I want to finish with three points. First, my noble friend Lord West and others referred to the extraordinary service that the crews of the ballistic submarines have rendered in the past 50 years. My noble friend said that we should express our praise for them; I think that we should do more than that. This weapons system is uniquely complicated. I remember when I was on board one of the submarines being told by the skipper, when I asked him how on earth he kept this level of professionalism going, “Sir, when we leave port, we are at war. That is the only way we can do it”. I think that makes this aspect of service in the Armed Forces quite unique and special. I hope there is a way, despite all the bureaucracy and the rules, that those men who have served and operated these submarines for 50 years get special treatment. I would like to see a special medal awarded for service in these ballistic submarines. It is long overdue and it would be a service that we could render to those great men.

Secondly, it will be very important that Ministers do more to address the concerns that have been raised about the vulnerability or detectability of the Successor boats. Many of your Lordships speaking in this debate have already addressed this point. I really believe there is more that Ministers should be doing to address the concerns raised. I share the view that those who advocate this may be concealing other motives; I do not really want to get into that. But anyone who looks at the scientific and technical literature will know immediately that there are no parallels to be drawn between unmanned aerial vehicles and the development of those sorts of drones and unmanned underwater vehicles. The two operate in completely different technical and scientific backgrounds. For example, electromagnetic waves cannot operate underwater—they can penetrate only a few inches at best—there are massive problems about powering those systems so that they can deploy sonar buoys and other devices; and there is a huge problem about communications. There is no immediate risk, I think, to our Vanguard submarines now or in the future, but a lot of people think there is, and that should be addressed.

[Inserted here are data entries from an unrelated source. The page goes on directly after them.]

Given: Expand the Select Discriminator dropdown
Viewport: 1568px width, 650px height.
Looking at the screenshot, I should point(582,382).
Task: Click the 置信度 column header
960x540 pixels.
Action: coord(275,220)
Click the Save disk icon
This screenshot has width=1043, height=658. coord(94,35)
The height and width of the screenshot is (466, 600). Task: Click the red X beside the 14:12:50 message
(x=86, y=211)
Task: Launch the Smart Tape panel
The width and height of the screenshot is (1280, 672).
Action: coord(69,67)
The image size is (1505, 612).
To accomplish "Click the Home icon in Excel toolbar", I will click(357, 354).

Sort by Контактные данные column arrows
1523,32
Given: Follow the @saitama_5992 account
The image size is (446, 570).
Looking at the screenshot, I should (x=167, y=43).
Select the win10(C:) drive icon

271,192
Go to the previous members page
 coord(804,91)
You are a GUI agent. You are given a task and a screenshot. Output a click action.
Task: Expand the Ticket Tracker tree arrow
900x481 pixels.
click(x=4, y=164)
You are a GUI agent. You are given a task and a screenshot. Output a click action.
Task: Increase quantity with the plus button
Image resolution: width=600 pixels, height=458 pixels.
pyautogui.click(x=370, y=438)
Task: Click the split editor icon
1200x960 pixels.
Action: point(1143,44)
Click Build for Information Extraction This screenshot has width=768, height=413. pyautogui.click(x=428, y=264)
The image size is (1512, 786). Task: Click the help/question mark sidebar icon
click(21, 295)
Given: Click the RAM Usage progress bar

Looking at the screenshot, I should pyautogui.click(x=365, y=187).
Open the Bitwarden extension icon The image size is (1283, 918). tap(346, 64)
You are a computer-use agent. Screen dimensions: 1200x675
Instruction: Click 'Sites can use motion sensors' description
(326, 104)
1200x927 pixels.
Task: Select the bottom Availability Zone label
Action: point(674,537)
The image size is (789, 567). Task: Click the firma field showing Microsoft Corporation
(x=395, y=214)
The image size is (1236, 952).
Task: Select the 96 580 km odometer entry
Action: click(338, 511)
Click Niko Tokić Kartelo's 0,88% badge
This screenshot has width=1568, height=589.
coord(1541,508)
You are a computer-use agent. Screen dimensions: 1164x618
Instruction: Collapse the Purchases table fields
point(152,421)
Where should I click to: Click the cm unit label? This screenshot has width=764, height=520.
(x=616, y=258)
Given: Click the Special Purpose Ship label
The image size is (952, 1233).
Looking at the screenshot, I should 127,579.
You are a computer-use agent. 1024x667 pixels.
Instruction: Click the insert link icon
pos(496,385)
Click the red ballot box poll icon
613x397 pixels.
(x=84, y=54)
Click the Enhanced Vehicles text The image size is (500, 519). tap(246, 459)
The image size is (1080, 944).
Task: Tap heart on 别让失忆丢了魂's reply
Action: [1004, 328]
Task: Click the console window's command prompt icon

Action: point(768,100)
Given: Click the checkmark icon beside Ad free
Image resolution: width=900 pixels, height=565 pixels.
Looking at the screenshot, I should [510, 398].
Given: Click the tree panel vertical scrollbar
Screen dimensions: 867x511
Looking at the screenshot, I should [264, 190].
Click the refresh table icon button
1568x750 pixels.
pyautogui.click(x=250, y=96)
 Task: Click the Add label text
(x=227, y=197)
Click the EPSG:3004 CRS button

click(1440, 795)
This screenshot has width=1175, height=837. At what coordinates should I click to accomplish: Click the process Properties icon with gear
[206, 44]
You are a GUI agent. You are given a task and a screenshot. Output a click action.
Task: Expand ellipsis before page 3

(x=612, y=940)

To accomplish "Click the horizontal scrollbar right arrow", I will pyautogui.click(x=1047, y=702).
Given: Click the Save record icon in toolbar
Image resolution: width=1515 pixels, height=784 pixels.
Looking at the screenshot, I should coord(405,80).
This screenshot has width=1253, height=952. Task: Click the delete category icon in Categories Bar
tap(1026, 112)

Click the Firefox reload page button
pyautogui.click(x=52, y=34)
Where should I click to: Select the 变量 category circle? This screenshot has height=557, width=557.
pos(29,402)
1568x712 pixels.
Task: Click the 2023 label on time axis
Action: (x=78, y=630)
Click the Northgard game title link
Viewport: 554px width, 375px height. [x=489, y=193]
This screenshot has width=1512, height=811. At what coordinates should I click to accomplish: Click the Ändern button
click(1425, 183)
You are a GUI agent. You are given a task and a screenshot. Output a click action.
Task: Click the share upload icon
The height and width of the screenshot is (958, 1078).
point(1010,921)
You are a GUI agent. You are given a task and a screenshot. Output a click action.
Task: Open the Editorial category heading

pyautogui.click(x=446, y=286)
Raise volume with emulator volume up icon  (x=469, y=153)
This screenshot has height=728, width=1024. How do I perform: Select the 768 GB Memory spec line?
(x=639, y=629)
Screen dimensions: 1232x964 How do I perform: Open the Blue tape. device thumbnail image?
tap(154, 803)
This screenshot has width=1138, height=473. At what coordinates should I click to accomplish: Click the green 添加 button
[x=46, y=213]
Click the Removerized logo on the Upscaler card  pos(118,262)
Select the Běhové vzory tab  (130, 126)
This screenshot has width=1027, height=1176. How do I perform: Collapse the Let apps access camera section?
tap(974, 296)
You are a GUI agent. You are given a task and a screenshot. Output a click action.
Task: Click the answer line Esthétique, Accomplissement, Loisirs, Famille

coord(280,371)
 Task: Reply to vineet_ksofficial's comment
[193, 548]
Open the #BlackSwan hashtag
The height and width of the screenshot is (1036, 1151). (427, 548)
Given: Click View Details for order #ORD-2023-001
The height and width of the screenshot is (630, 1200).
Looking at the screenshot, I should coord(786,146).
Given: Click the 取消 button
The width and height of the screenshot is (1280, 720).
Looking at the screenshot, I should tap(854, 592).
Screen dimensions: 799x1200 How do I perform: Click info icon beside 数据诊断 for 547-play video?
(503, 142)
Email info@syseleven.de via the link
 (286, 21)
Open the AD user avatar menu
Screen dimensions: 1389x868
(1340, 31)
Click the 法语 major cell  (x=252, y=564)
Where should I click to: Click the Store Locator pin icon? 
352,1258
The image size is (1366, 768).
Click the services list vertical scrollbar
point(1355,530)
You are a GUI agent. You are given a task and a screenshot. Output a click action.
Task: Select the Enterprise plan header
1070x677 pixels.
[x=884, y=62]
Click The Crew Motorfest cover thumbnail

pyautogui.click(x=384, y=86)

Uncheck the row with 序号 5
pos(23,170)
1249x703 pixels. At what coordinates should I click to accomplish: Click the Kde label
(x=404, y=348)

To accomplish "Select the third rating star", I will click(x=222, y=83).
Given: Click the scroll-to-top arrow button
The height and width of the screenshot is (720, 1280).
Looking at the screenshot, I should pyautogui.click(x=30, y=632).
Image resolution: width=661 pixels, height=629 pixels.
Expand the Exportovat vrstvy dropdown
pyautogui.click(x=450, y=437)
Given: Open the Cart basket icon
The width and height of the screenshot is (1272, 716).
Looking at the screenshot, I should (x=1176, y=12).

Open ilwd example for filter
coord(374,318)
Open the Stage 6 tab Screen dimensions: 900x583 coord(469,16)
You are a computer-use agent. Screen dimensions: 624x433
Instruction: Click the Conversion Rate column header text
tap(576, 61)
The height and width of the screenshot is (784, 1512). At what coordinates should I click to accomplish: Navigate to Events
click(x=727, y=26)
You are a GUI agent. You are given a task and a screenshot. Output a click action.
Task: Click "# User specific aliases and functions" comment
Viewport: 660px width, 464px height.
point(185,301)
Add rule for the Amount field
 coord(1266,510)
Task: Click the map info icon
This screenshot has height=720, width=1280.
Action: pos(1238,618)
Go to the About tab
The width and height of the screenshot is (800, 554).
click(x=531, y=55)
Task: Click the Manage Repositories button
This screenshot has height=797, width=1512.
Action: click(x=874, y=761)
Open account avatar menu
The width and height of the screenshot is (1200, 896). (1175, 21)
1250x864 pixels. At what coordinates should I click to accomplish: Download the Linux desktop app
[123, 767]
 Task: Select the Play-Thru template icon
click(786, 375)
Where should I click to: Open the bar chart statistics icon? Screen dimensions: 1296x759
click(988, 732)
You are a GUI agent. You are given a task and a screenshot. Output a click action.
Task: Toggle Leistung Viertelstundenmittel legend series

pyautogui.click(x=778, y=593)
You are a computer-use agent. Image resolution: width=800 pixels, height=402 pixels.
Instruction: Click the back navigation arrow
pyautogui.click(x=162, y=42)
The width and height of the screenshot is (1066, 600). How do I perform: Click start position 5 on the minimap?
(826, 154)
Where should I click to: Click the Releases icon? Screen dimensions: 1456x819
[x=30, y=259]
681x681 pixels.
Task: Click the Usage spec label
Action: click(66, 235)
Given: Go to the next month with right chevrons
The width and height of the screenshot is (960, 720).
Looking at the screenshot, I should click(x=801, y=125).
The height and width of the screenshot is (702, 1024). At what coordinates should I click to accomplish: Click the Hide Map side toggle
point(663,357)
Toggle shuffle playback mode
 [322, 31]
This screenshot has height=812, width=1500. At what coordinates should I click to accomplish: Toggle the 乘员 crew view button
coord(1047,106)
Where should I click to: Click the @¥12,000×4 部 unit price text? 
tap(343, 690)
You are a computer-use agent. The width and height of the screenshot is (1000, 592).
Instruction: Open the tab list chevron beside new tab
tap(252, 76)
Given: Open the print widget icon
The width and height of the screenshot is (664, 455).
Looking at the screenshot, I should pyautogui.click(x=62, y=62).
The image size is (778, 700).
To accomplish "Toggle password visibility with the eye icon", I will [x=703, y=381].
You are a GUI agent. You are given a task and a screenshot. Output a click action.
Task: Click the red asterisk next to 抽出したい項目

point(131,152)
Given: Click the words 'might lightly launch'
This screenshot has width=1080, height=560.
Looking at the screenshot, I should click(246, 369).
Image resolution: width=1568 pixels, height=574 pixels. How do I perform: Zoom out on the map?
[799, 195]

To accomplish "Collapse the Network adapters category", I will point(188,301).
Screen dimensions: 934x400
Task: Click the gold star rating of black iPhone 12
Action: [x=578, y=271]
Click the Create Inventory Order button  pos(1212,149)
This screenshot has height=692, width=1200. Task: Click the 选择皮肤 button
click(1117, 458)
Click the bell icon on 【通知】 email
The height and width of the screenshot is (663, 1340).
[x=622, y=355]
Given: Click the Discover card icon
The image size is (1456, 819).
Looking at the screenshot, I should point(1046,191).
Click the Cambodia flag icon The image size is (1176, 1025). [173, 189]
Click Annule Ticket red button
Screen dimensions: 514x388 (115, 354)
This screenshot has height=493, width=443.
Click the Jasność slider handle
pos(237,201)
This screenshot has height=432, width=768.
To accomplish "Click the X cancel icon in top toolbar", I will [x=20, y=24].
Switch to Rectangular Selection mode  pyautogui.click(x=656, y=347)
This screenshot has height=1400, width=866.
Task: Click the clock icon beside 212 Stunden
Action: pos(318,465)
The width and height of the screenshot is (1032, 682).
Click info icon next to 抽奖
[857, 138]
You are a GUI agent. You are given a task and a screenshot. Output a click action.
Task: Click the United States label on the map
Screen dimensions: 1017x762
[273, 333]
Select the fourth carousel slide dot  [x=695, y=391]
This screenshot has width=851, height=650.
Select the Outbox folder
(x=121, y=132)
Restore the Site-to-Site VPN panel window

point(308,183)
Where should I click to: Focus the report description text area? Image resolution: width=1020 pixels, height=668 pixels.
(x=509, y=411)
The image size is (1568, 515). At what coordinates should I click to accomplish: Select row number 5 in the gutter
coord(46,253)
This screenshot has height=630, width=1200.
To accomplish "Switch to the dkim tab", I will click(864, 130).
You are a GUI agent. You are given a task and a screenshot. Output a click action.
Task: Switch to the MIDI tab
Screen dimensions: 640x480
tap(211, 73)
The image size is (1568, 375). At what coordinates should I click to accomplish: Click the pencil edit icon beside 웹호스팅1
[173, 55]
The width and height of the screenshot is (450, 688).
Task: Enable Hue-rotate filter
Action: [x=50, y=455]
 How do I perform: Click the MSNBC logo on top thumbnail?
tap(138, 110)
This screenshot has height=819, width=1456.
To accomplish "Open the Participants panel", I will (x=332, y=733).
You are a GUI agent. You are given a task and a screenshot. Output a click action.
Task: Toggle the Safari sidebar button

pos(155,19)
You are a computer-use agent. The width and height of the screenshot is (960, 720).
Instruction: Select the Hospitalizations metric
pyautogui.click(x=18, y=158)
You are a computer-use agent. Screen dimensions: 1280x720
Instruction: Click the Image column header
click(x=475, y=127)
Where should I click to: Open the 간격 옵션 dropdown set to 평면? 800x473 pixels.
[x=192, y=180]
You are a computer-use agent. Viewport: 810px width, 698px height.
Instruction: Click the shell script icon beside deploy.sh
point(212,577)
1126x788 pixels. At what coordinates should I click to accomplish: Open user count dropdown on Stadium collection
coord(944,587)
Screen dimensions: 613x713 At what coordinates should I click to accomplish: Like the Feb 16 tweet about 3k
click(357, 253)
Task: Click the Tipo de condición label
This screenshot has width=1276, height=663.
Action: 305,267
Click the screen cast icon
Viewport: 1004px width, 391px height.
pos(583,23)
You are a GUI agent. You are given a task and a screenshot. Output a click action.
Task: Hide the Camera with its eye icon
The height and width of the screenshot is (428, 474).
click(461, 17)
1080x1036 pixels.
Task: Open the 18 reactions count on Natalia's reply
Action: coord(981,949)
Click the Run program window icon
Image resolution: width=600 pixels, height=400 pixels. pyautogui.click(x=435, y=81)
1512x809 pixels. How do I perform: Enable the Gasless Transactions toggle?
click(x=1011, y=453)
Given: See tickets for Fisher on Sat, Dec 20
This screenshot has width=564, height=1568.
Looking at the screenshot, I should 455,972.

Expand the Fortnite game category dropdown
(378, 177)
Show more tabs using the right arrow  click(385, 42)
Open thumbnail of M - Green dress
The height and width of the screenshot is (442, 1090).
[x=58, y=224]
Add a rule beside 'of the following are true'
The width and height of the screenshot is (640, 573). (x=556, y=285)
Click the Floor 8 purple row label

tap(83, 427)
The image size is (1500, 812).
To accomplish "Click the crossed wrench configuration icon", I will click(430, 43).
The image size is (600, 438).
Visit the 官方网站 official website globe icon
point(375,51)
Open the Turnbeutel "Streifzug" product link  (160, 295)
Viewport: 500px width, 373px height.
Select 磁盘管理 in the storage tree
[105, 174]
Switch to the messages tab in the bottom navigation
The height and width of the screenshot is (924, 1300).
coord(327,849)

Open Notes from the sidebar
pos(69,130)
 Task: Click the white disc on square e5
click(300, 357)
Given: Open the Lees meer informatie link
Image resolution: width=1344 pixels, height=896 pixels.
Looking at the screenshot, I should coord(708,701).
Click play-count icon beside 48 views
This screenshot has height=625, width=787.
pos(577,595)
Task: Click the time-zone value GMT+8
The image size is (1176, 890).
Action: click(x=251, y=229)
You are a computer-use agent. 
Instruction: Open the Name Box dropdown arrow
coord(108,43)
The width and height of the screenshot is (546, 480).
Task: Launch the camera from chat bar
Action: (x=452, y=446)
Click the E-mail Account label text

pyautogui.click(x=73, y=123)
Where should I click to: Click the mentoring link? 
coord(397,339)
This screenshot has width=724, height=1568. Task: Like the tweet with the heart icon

Finally, I want to ask the Minister one question. We would all like to live in a world free of nuclear weapons; let us be quite clear. The process for achieving that looks difficult. There is one thing that the Government could do. Because this is still a live issue, I would like to know what concrete and practical steps the Minister is intending to take to the new Government now to make sure that the Comprehensive Nuclear Test-Ban Treaty becomes a legal instrument and takes legal effect. At the moment, there is a de facto moratorium on the testing of nuclear weapons, but can anyone imagine the shock waves that would be created—literally—if one of the superpowers were to actually detonate a test weapon? This would be the end of most of the legal framework that we are familiar with and which gives us some encouragement that we might be heading in the right direction over the longer term. So what are the Government going to do to address the fact that, despite all these years since the treaty came into operation, it has still not taken any legal effect?